Configure logging and plitting styles.

In [None]:
logging.basicConfig(format='%(asctime)s : %(levelname)s : %(message)s', level=logging.INFO)
# plt.style.use('seaborn-v0_8-<seaborn-whitegrid>')
# sns.set_palette('viridis')
# pd.set_option('display.max_columns', None)
# pd.set_option('display.width', 1000)

Load in data:

In [None]:
txs_path = '/kaggle/input/h-and-m-personalized-fashion-recommendations/transactions_train.csv'
cxs_path = '/kaggle/input/h-and-m-personalized-fashion-recommendations/customers.csv'
axs_path = '/kaggle/input/h-and-m-personalized-fashion-recommendations/articles.csv'
img_path ='/kaggle/input/h-and-m-personalized-fashion-recommendations/images'

data = {
    'transactions': pd.read_csv(txs_path, dtype={'article_id': str},parse_dates=['t_dat']),
    'articles': pd.read_csv(axs_path, dtype={'article_id': str}),
    'customers': pd.read_csv(cxs_path)
}

In [None]:
transactions = data['transactions']
articles = data['articles']
customers = data['customers']

customers.fillna(0, inplace=True)  # replace NaNs to -1


print(f"Transactions shape: {transactions.shape}")
print(f"Articles shape: {articles.shape}")
print(f"Customers shape: {customers.shape}")

## 3. Data Exploration

### 3.1 Cursory View

Explore transactions data:

In [None]:
print("Transactions dataset info:")
print(f"Shape: {transactions.shape}")
print(f"Columns: {transactions.columns.tolist()}")
print("\nSample transactions:")
transactions.head()

Explore articles of clothing:

In [None]:
# Explore articles data
print("Articles dataset info:")
print(f"Shape: {articles.shape}")
print(f"Columns: {articles.columns.tolist()}")
print("\nSample articles:")
articles.head()

Explore customer data:

In [None]:
# Explore customers data
print("Customers dataset info:")
print(f"Shape: {customers.shape}")
print(f"Columns: {customers.columns.tolist()}")
print("\nSample customers:")
customers.head()

### 3.2 Transactions Analysis

Take a look at purchases by day, week, and month. This is important to identify trends in customer behavior. This may be useful for providing recommendations relevant to to the season or current week.

In [None]:
print(f"Date range: {transactions['t_dat'].min()} to {transactions['t_dat'].max()}")

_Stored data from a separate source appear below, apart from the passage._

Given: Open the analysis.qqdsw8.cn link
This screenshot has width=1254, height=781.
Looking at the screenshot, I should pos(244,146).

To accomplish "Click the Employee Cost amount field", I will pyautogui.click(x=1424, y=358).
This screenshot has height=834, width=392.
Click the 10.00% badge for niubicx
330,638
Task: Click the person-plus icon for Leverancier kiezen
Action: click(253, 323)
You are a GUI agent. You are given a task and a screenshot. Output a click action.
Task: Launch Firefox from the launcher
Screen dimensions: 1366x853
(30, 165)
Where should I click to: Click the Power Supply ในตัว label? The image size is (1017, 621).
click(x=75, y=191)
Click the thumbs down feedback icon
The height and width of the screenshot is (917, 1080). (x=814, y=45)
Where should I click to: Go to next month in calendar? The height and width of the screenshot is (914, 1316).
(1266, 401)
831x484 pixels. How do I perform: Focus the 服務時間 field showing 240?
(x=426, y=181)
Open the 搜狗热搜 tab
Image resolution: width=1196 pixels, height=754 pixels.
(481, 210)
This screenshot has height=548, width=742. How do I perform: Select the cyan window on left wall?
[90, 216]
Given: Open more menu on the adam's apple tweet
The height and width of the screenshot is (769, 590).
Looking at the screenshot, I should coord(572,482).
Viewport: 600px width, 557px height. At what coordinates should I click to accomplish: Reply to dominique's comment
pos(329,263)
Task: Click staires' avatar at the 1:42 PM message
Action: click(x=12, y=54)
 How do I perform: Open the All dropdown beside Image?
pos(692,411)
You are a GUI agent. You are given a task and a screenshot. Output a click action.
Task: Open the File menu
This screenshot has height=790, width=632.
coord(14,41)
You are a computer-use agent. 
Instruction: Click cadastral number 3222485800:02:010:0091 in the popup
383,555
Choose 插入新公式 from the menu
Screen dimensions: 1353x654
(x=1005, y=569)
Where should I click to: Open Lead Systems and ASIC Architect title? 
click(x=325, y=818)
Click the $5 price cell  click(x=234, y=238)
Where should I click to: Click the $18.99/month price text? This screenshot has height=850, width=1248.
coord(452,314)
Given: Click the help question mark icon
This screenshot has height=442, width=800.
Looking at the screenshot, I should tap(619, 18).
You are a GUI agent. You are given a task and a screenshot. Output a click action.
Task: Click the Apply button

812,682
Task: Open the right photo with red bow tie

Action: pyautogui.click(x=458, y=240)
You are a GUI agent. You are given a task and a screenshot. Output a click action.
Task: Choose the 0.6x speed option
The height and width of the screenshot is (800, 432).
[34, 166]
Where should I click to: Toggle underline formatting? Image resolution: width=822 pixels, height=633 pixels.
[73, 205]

transactions['week'] = transactions['t_dat'].dt.to_period('W')
transactions['month'] = transactions['t_dat'].dt.to_period('M')

daily_purchases = transactions.groupby('t_dat').size()
weekly_purchases = transactions.groupby('week').size()
monthly_purchases = transactions.groupby('month').size()

# Plot weekly and monthly trends
fig, (ax1, ax2, ax3) = plt.subplots(3, 1, figsize=(15, 10))

daily_purchases.plot(ax=ax1)
ax1.set_title('Daily Purchase Volume')
ax1.set_ylabel('Number of Purchases')
ax1.set_xlabel('Day')
ax1.grid(True)

weekly_purchases.plot(ax=ax2)
ax2.set_title('Weekly Purchase Volume')
ax2.set_ylabel('Number of Purchases')
ax2.set_xlabel('Week')
ax2.grid(True)

monthly_purchases.plot(ax=ax3)
ax3.set_title('Monthly Purchase Volume')
ax3.set_ylabel('Number of Purchases')
ax3.set_xlabel('Month')
ax3.grid(True)

plt.tight_layout()
plt.show()

### 3.3 Customer Analysis

Look at customer purchase frequency on linear and logular scale so we can see the long tail of the distribution. Every non-outlier customer has fewer than 1250 purchases, which is evident on the log scale. There is a large frequency around zero purchases.

In [None]:
# Customer purchase frequency
customer_purchase_counts = transactions.groupby('customer_id').size()

print(f"Average purchases per customer: {customer_purchase_counts.mean()}")
print(f"Median purchases per customer: {customer_purchase_counts.median()}")
print(f"Min purchases per customer: {customer_purchase_counts.min()}")
print(f"Max purchases per customer: {customer_purchase_counts.max()}")

# lin distribution
plt.figure(figsize=(12, 6))
customer_purchase_counts.hist(bins=50)
plt.title('Distribution of Purchases per Customer')
plt.xlabel('Number of Purchases')
plt.ylabel('Number of Customers')
plt.grid(True)
plt.tight_layout()
plt.show()

# log distribution
plt.figure(figsize=(12, 6))
customer_purchase_counts.hist(bins=50, log=True)
plt.title('Distribution of Purchases per Customer (Log Scale)')
plt.xlabel('Number of Purchases')
plt.ylabel('Number of Customers (Log Scale)')
plt.grid(True)
plt.tight_layout()
plt.show()

### 3.4 Product Analysis

Now, we can take a look at product popularity by item and by category. The most popular item is a pair of Jade HW Skinny Denim TRS, and the most populr category is trousers.

In [None]:
product_popularity = transactions['article_id'].value_counts()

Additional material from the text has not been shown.